Significant Milestones
What have been some of MonsterAPI’s most significant milestones? Vij cited the following:
“Over $2 million savings delivered to our users while serving them 700,000 compute hours.”
“We also recently closed our $1.1 million pre-seed round led by Carya Ventures from the Bay Area.”
Customer Success Stories
Can you share any specific customer success stories? Vij highlighted this example:
“One of our customers was spending over $300K annually on AWS for these GPUs. With Monster API, today they just spend $60K annually while getting the same number of GPUs and computing flops but also getting the benefit of an easy and intuitive UI compared to confusing and clunky UI experience on traditional cloud platforms.”
“This simplicity saves them another cost: Fewer number of MLops engineers.”
Funding
How much funding has the company raised? Vij revealed that the company had raised $1.1 million.
Total Addressable Market
What total addressable market (TAM) size is MonsterAPI pursuing? Vij assessed:
“More than 30 Million developers building AI-powered applications and fine-tuning AI models.”

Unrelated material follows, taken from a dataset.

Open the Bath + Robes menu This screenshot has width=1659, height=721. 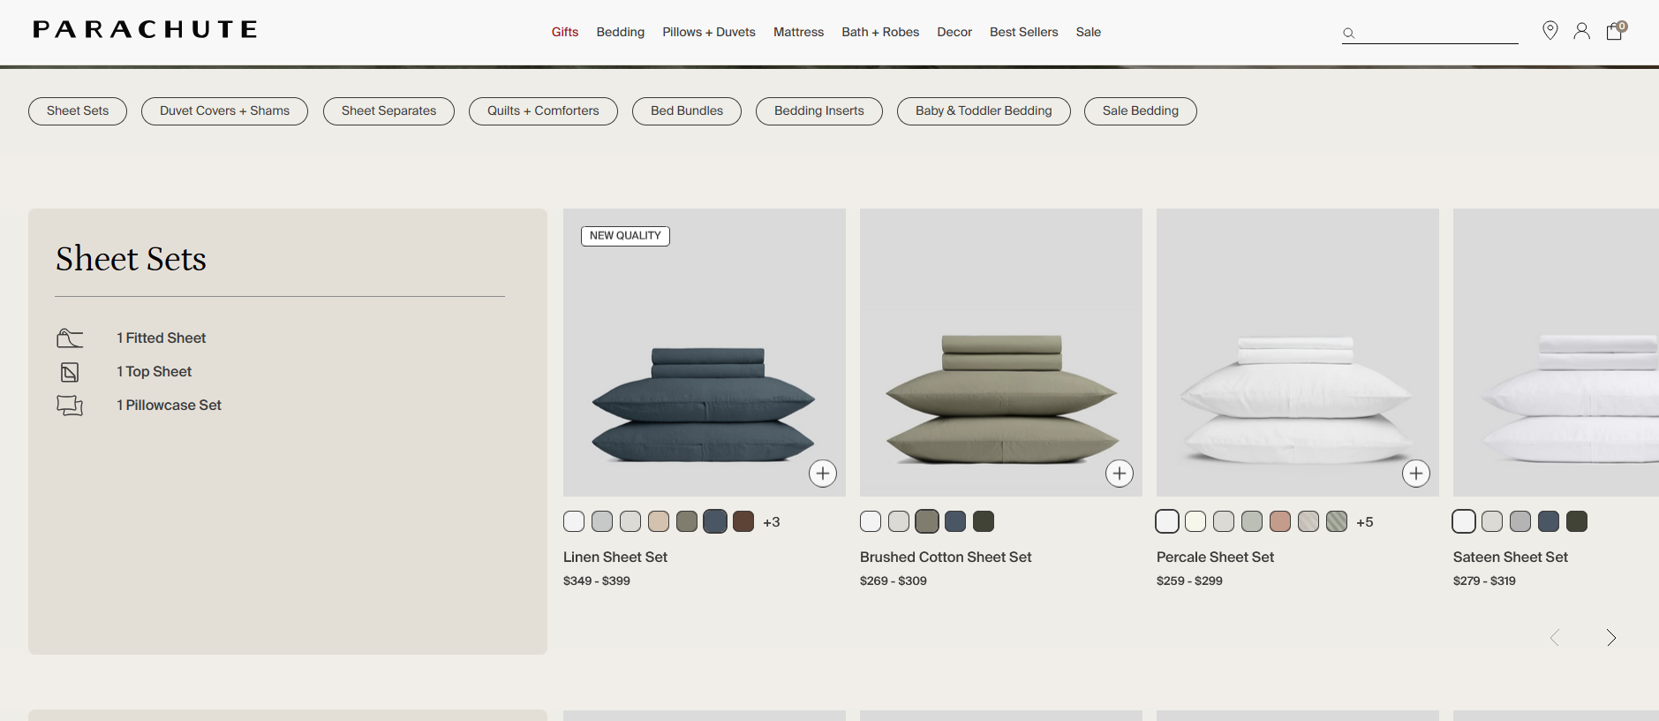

“This number will become 100M by 2030 as AI becomes easier and more affordable to integrate.”
Differentiation From The Competition
What differentiates MonsterAPI from its competition? Vij affirmed the following:
1.) Low-cost GPU infrastructure
2.) Full ML stack, thus a developer can launch an instance within a minute with no need to set up the GPU systems with containers, Libs, AI frameworks, etc as we provide pre-configured instances
3.) Optimised ML models: We don’t offer plain open source models, we optimize them, which enables them to deliver more throughput and run on lower-cost consumer GPUs, leading to 90% reduction in some cases
5.) No-code fine tuner: Fine-tuning is becoming increasingly popular, but still, a developer faces many challenges. With our no-code fine-tuner, developers can get started today, and since this runs on our unique infrastructure, it leads to much better pricing for them–80-90% cost reduction.
Future Company Goals
What are some of MonsterAPI’s future company goals? Vij concluded:
“Our vision is to bring AI to 8 billion people by 2030. It would require a monstrous effort and help from brilliant innovators and developers.”
“We want to serve 100 million Monsters/developers that would develop AI-powered applications that will touch the lives of 8 billion people on the planet.”